Sprint Nextel said Tuesday that it will buy Virgin Mobile USA for $5.50 per share in a stock deal valued at $483 million.
Sprint already owns 13.1 percent of the prepaid mobile operator. Virgin Mobile is a mobile virtual network operator, or MVNO, which means it uses another carrier's network to offer its service. The company uses Sprint's CDMA network.
The transaction, which is expected to be finalized in the fourth quarter of 2009 or in early 2010, represents a 31 percent premium over Virgin Mobile's Monday closing share price of $4.21.
Sprint also agreed to retire Virgin's outstanding debt when the deal closes. It doesn't expect Virgin Mobile USA's debt to be more than $205 million net of cash and cash equivalents by September 30.

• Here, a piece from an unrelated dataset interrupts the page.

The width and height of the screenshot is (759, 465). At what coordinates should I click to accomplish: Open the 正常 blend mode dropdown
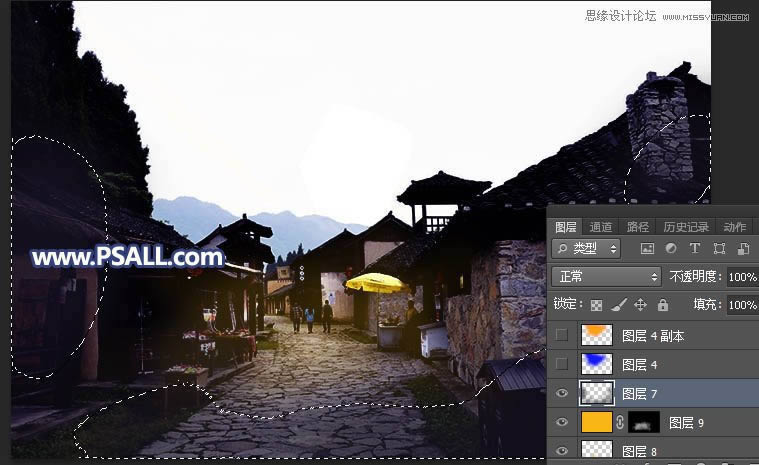pos(607,276)
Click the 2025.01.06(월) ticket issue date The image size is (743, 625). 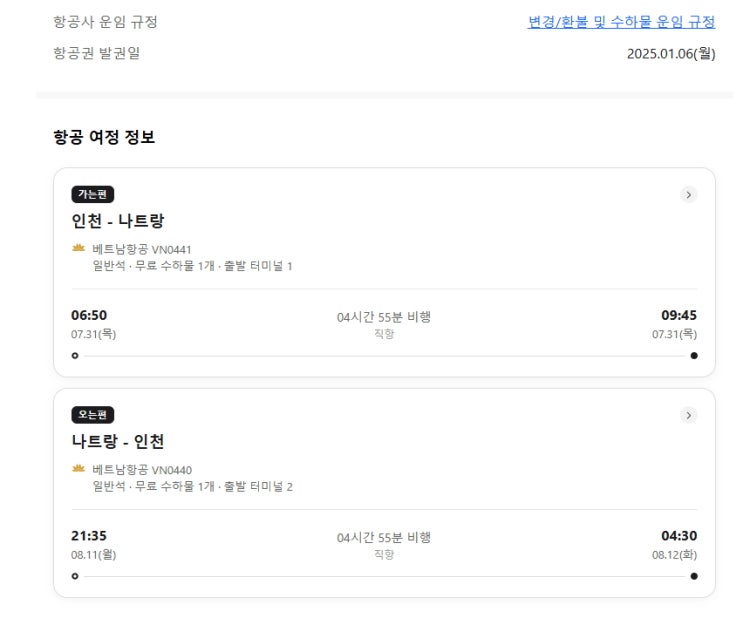(x=671, y=54)
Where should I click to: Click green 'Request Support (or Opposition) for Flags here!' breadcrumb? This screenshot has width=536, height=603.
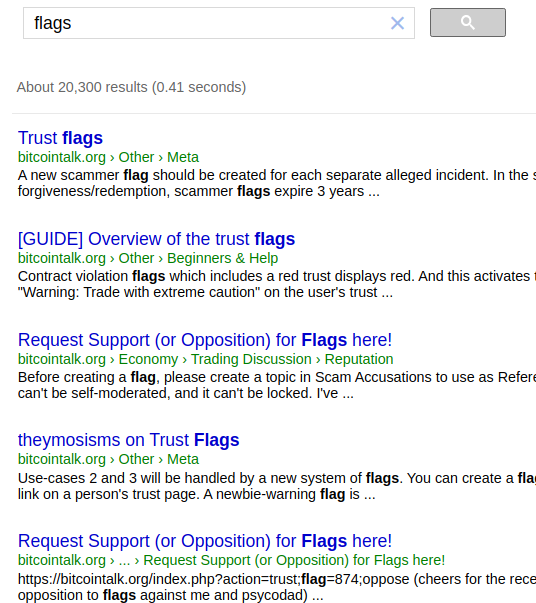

The third largest nationwide wireless carrier in the U.S behind Verizon Wireless and AT&T, Sprint has struggled the past few years since its acquisition of Nextel. It has been plagued by a poor service reputation, and many customers have left the service. The company's new management team, headed by CEO Dan Hesse, has been trying to turn the company around and rebuild its public image. Earlier this summer, the company launched the highly anticipated Palm Pre smartphone on its network.
Sprint reports second-quarter earnings on Wednesday morning.
The acquisition of Virgin Mobile will help Sprint bulk up its prepaid business. Sprint already owns the nationwide prepaid brand Boost Mobile.
Boost Mobile made waves earlier this year when it introduced a $50 unlimited voice and data plan. Virgin Mobile, which is seen as one of Boost's main competitors in the prepaid market, soon followed suit with an unlimited offering of its own.